▶ **Problem statement**:
Start at the line below containing "Screen dimensions: 1456x819" and stop at the line containing "Toggle Word Wrap in Console toolbar". Repeat every line of that stretch exactly, and nothing outside it.

▶ **Given data**:

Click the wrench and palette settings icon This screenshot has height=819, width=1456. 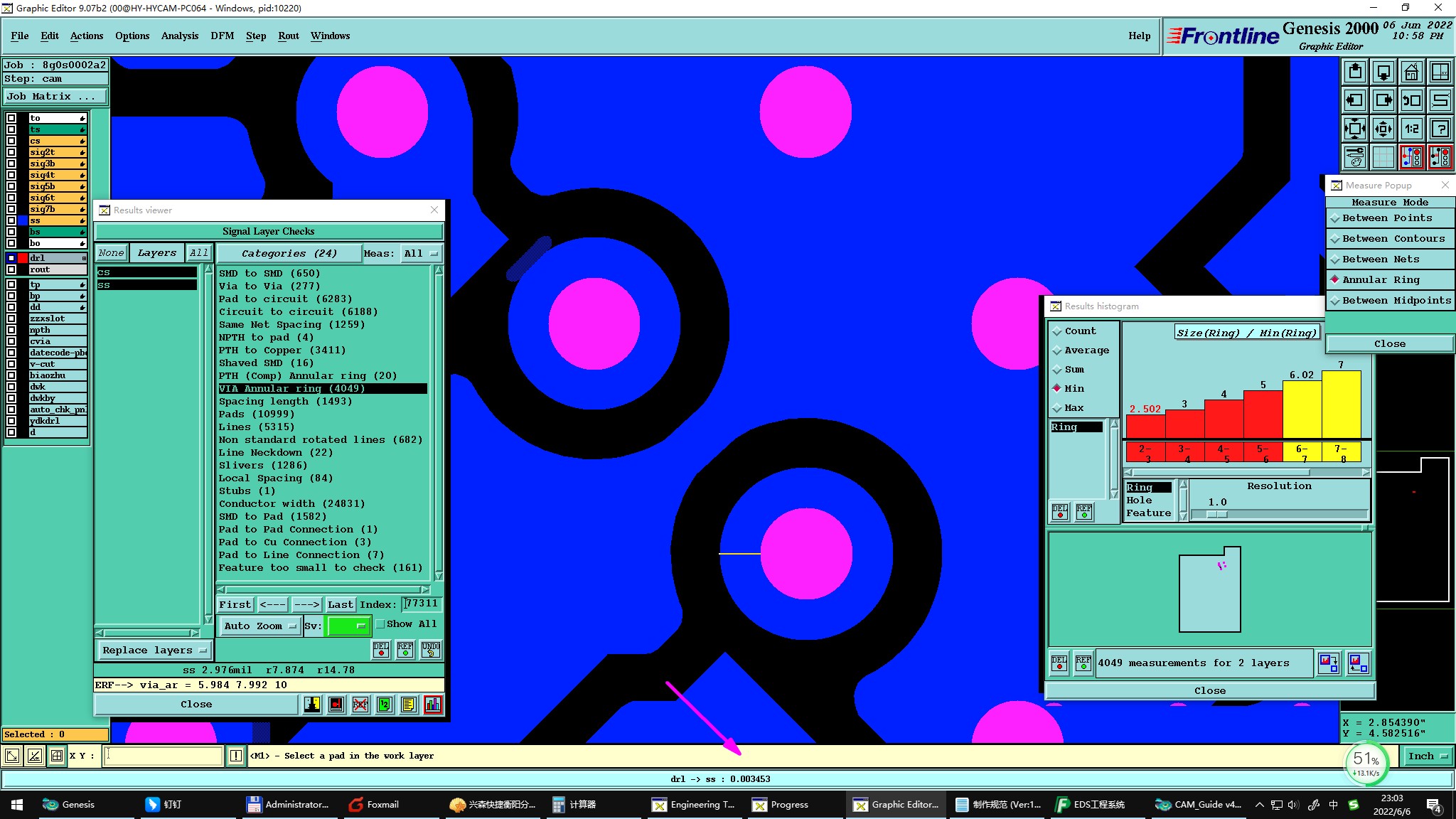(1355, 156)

--

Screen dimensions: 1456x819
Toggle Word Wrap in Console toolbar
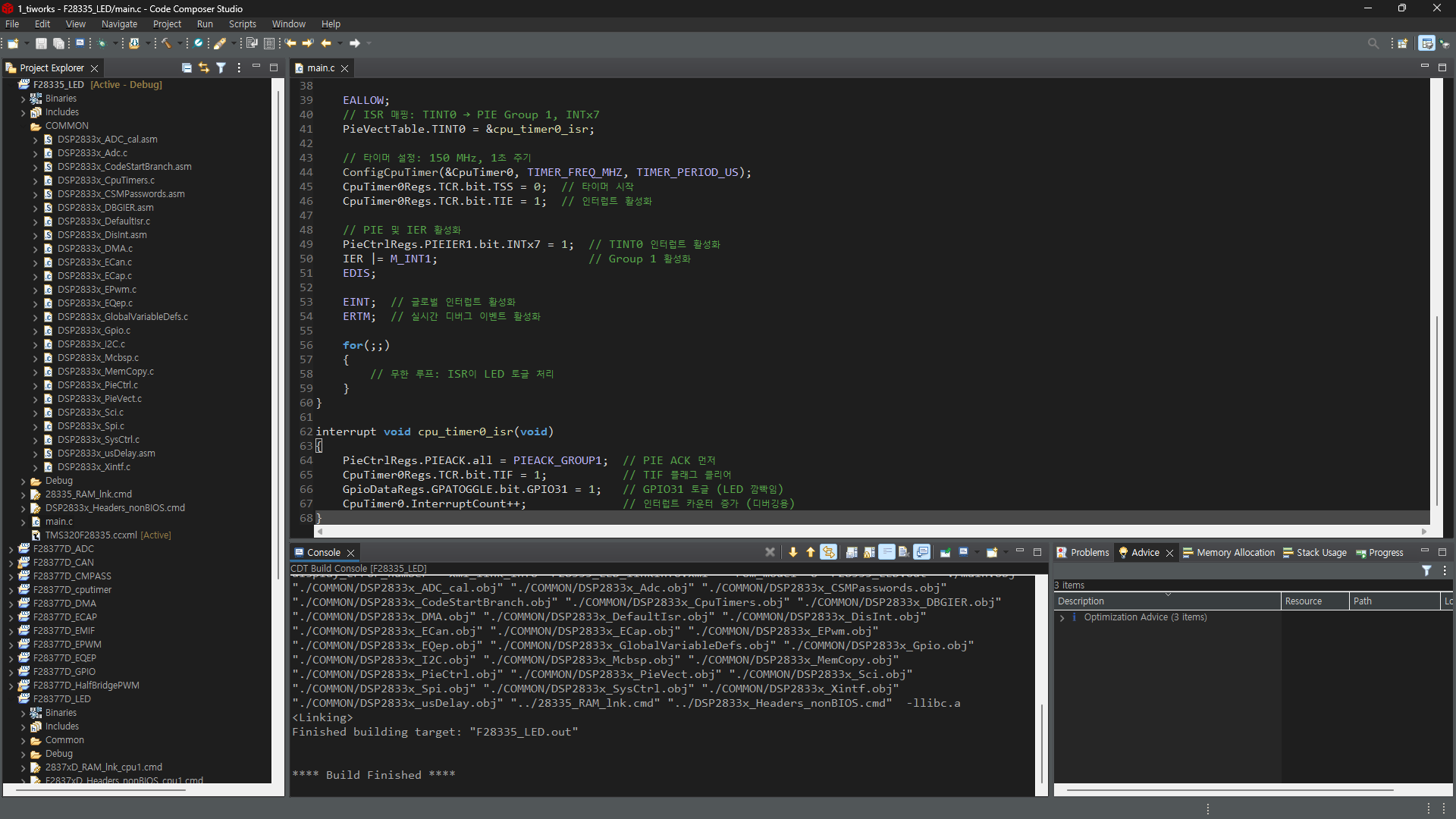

==

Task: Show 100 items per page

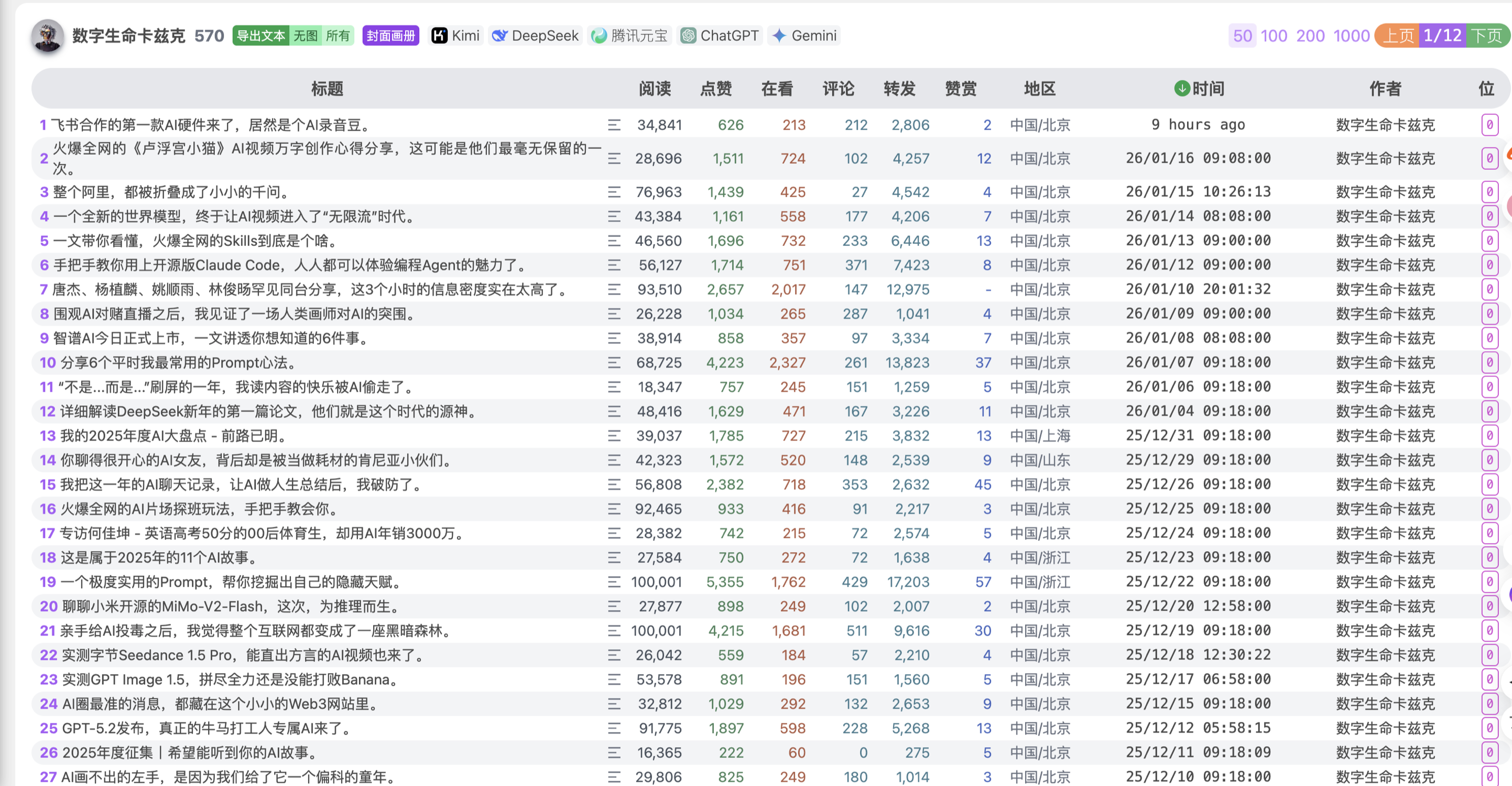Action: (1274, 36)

▶ **Output of the task**:
Screen dimensions: 1456x819
Toggle Word Wrap in Console toolbar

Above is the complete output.